As for the extra indent and newline, this is done by having the HTML language grammar match a select set of open/close tag pairs (those which were part of the increase indent pattern) -- the rule is meta.tag.html, and it should be quite easy to add more tag names (or even make it a catch-all instead).
The rule assigns a special scope to the position between the two tags (meta.scope.between-tag-pair.html) and then the “Smart return/indent for tag pairs” snippet is set to insert the extra indent + newline, assigned return as key equivalent, and have the scope set to “meta.scope.between-tag-pair.html”.
So that's how this smart newline + indent is achieved for <tag></tag> pairs.
This isn't the macro. The macro is just a regexp replace on the current word to <$1></$1>, though catching those tags w/o closing tag and using a condition in the replace string -- Michael Sheets has flirted with the thought of looking up the tag name and insert a customized snippet instead.
I rather thought so, my opinion is that all inline tags (p, span etc) should NOT have this behaviour, while all block should. hehe, which, when I think about it, is probably true, since h1 isn't a block level element as far as I know :)
Andreas
On Sep 25, 2005, at 3:25 PM, Andreas Wahlin wrote:
This isn't the macro.

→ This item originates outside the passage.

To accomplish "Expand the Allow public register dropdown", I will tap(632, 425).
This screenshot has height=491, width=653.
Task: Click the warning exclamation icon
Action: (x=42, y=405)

The macro is just a regexp replace on the current word to <$1></$1>, though catching those tags w/o closing tag and using a condition in the replace string -- Michael Sheets has flirted with the thought of looking up the tag name and insert a customized snippet instead.
I rather thought so, my opinion is that all inline tags (p, span etc) should NOT have this behaviour, while all block should. hehe, which, when I think about it, is probably true, since h1 isn't a block level element as far as I know :)
It is. P is also a block level element. Anything that forces everything after it into the next line is a block level element. But, CSS can force anything to be anything. Haha ... i shall force all my span tags to behave like tables!!!!